Detalhes bibliográficos
Autor(a) principal: Von Zuben, Eliete de Souza [UNESP]
Data de Publicação: 2022
Outros Autores: Eloy, Josimar Oliveira, Inácio, Maiara Destro [UNESP], Araujo, Victor Hugo Sousa [UNESP], Baviera, Amanda Martins [UNESP], Gremião, Maria Palmira Daflon [UNESP], Chorilli, Marlus [UNESP]
Tipo de documento: Artigo
Idioma: eng
Título da fonte: Repositório Institucional da UNESP
Texto Completo: http://dx.doi.org/10.3390/pharmaceutics14112492
http://hdl.handle.net/11449/248476
Resumo: Liposomes functionalized with cell-penetrating peptides are a promising strategy to deliver insulin through the nasal route.
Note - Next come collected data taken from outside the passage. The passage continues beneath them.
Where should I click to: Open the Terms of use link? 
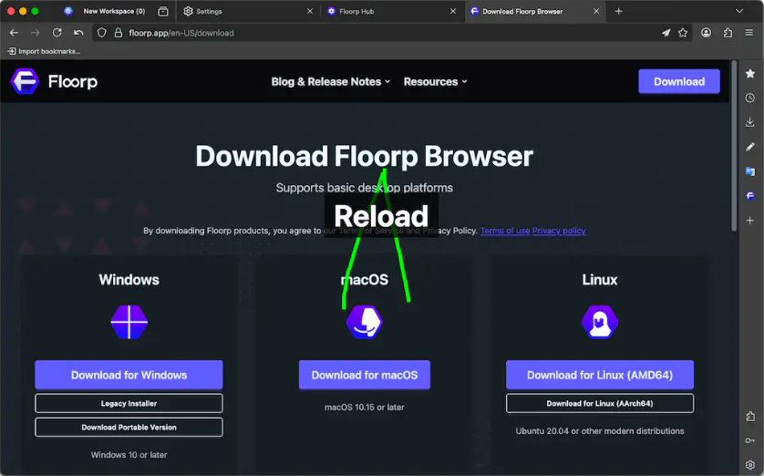[504, 231]
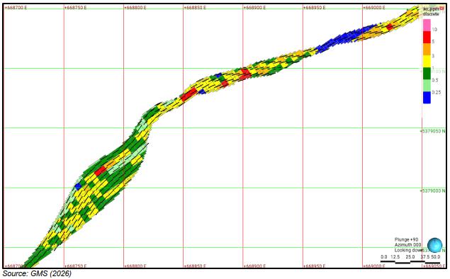Click the red block near 668750 E gridline
Screen dimensions: 450x279
(x=101, y=171)

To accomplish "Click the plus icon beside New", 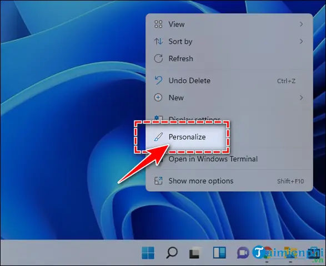I will pos(158,98).
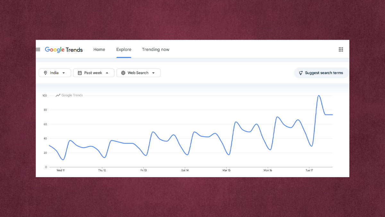Go to the Home tab
The height and width of the screenshot is (217, 385).
pos(99,50)
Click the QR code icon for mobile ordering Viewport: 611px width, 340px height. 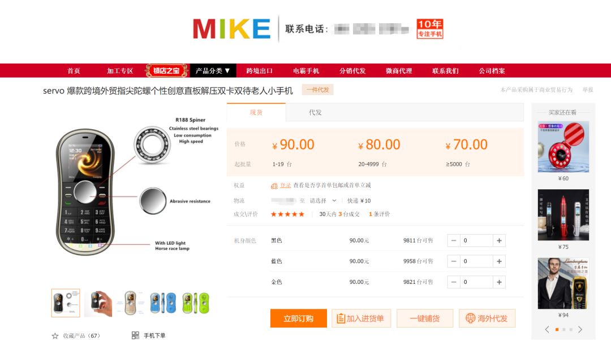click(135, 335)
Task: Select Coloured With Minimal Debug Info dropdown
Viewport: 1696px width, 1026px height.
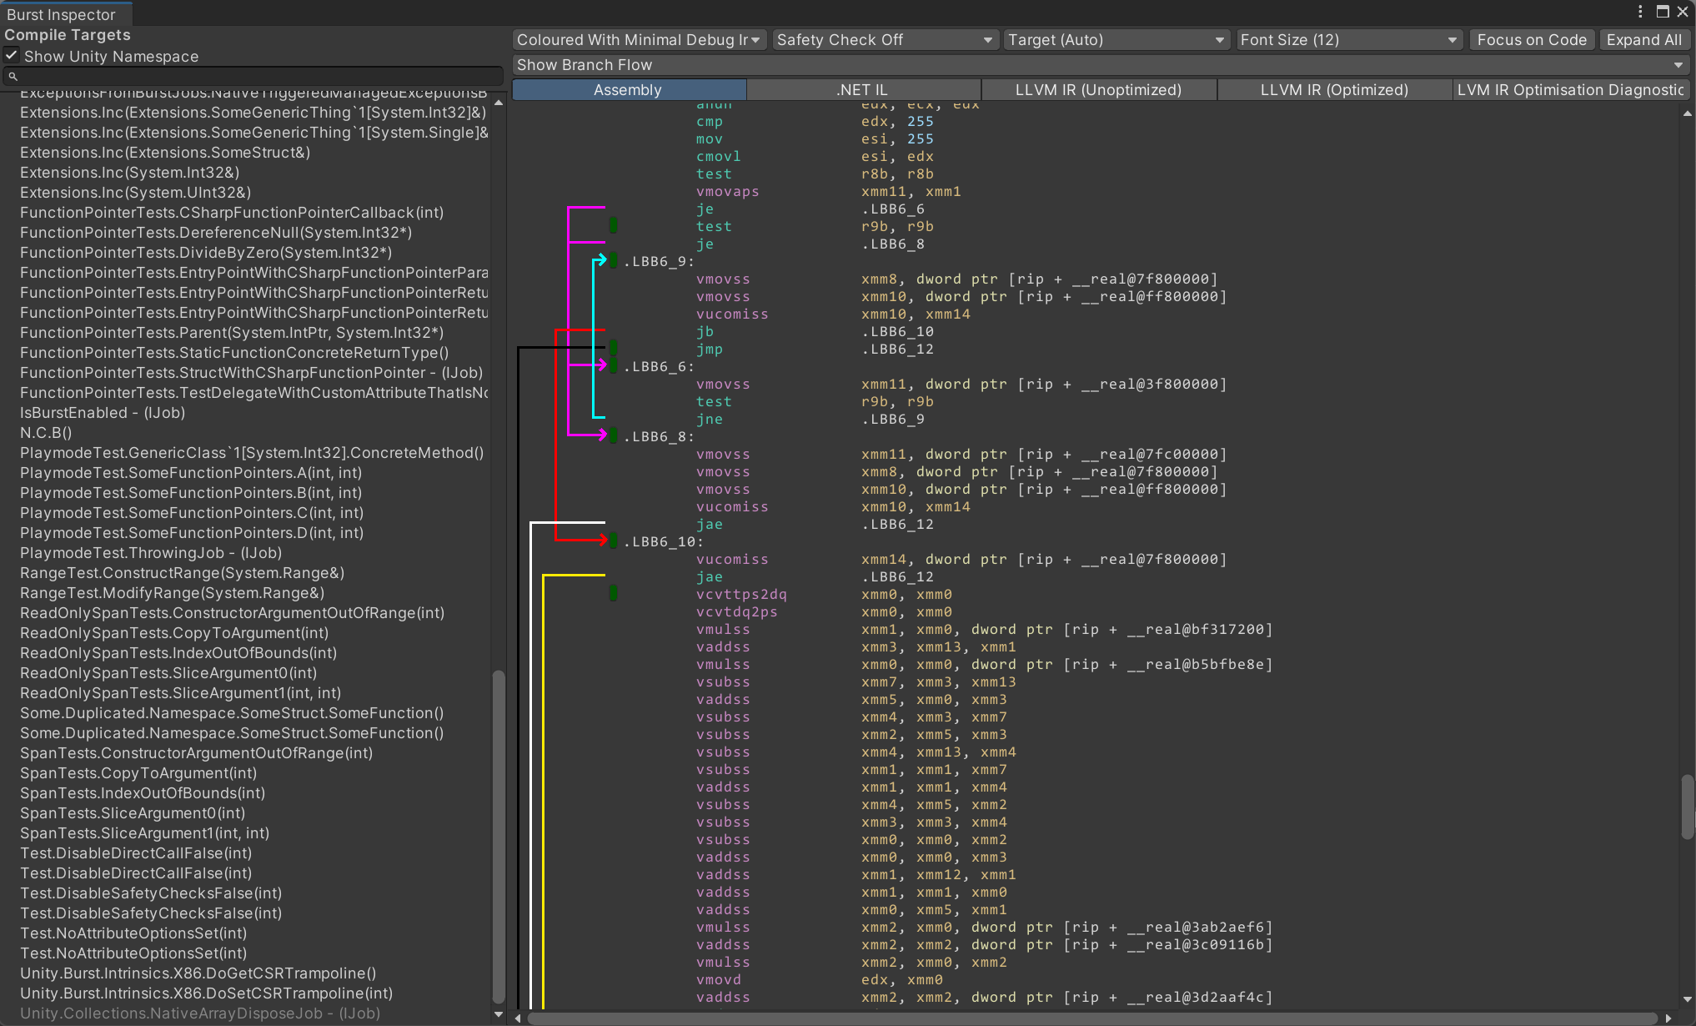Action: (x=640, y=40)
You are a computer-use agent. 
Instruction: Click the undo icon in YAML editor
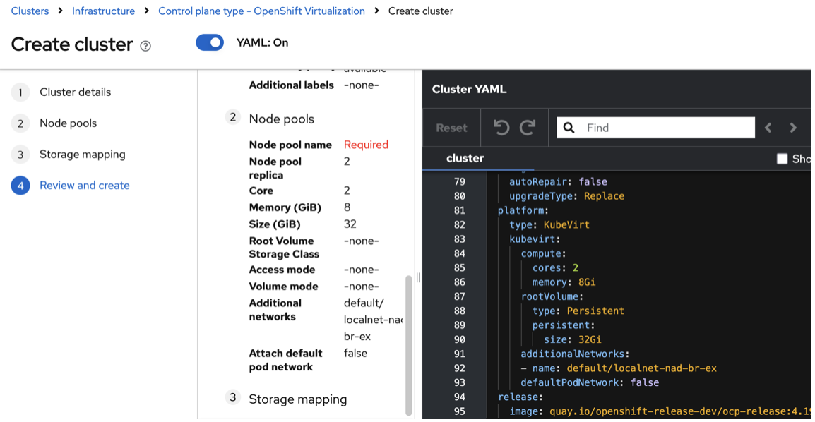coord(501,128)

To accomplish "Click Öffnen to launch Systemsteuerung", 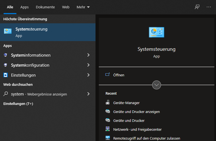I will pos(119,75).
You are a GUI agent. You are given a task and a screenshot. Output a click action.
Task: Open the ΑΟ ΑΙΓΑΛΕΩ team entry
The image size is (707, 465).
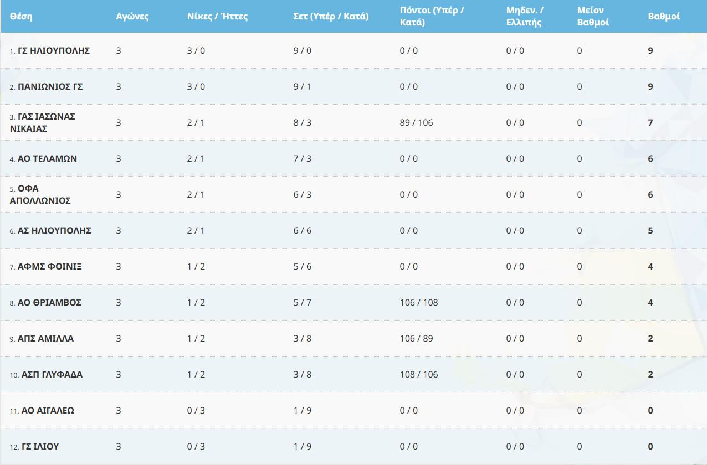pyautogui.click(x=48, y=410)
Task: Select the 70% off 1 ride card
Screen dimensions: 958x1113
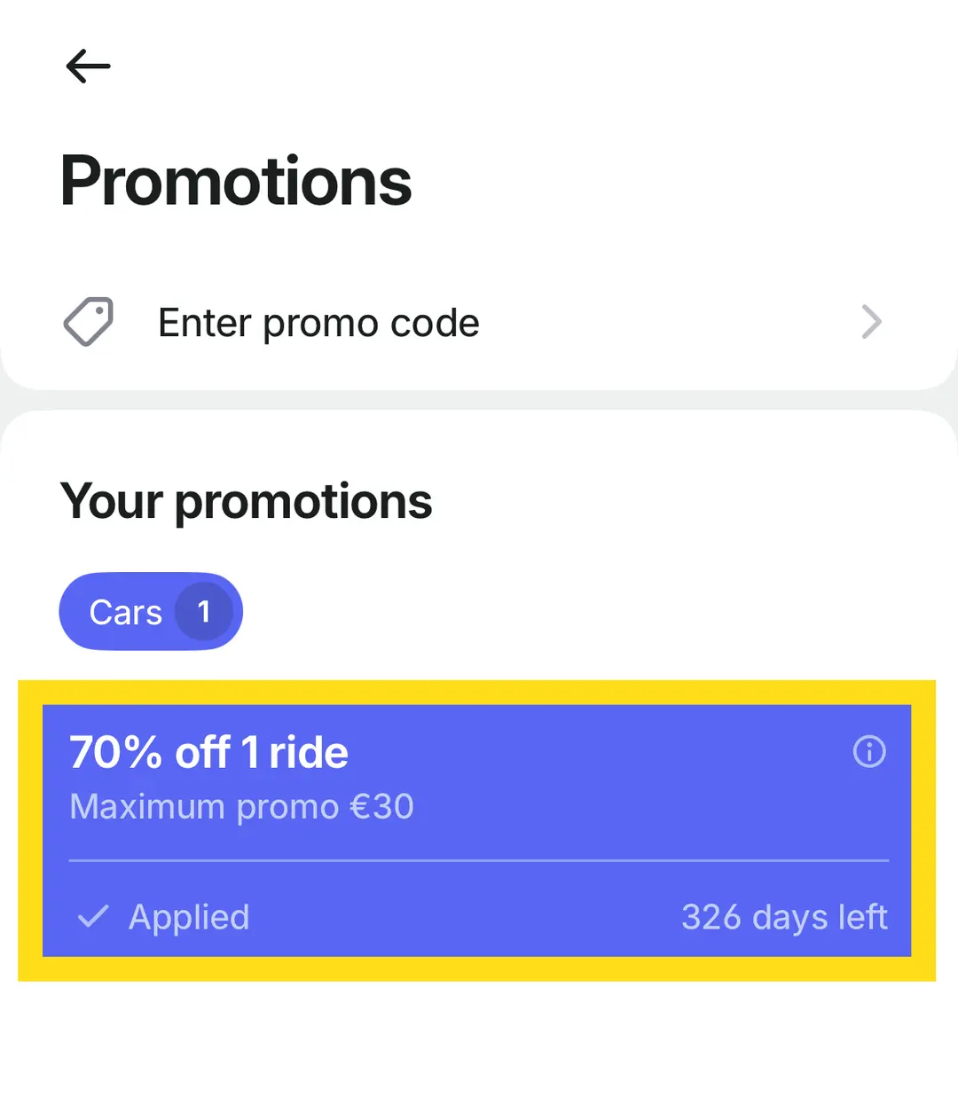Action: (x=477, y=830)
A hydrogel based on hydroxyethylcellulose (HEC) aqueous solution was prepared, followed by a subsequent addition of liposomes containing insulin solution functionalized with trans-activator of transcription protein of HIV-1 (TAT) or Penetratin (PNT). The formulations were characterized for rheological behavior, mucoadhesion, syringeability, in vitro release and in vivo efficacy. Rheological tests revealed non-Newtonian fluids with pseudoplastic behavior, and the incorporation of liposomes (HLI, HLITAT and HLIPNT) in hydrogels did not alter the behavior original pseudoplastic characteristic of the HEC hydrogel. Pseudoplastic flow behavior is a desirable property for formulations intended for the administration of drugs via the nasal route. The results of syringeability and mucoadhesive strength from HEC hydrogels suggest a viable vehicle for nasal delivery. Comparing the insulin release profile, it is observed that HI was the system that released the greatest amount while the liposomal gel promoted greater drug retention, since the liposomal system provides an extra barrier for the release through the hydrogel. Additionally, it is observed that both peptides tested had an impact on the insulin release profile, promoting a slower release, due to complexation with insulin. The in vitro release kinetics of insulin from all formulations followed Weibull’s mathematical model, reaching approximately 90% of release in the formulation prepared with HEC-based hydrogels. Serum insulin levels and the antihyperglycemic effects suggested that formulations HI and HLI have potential as carriers for insulin delivery by the nasal pathway, a profile not observed when insulin was administered by subcutaneous injection or by the nasal route in saline. Furthermore, formulations functionalized with TAT and PNT can be considered promoters of late and early absorption, respectively.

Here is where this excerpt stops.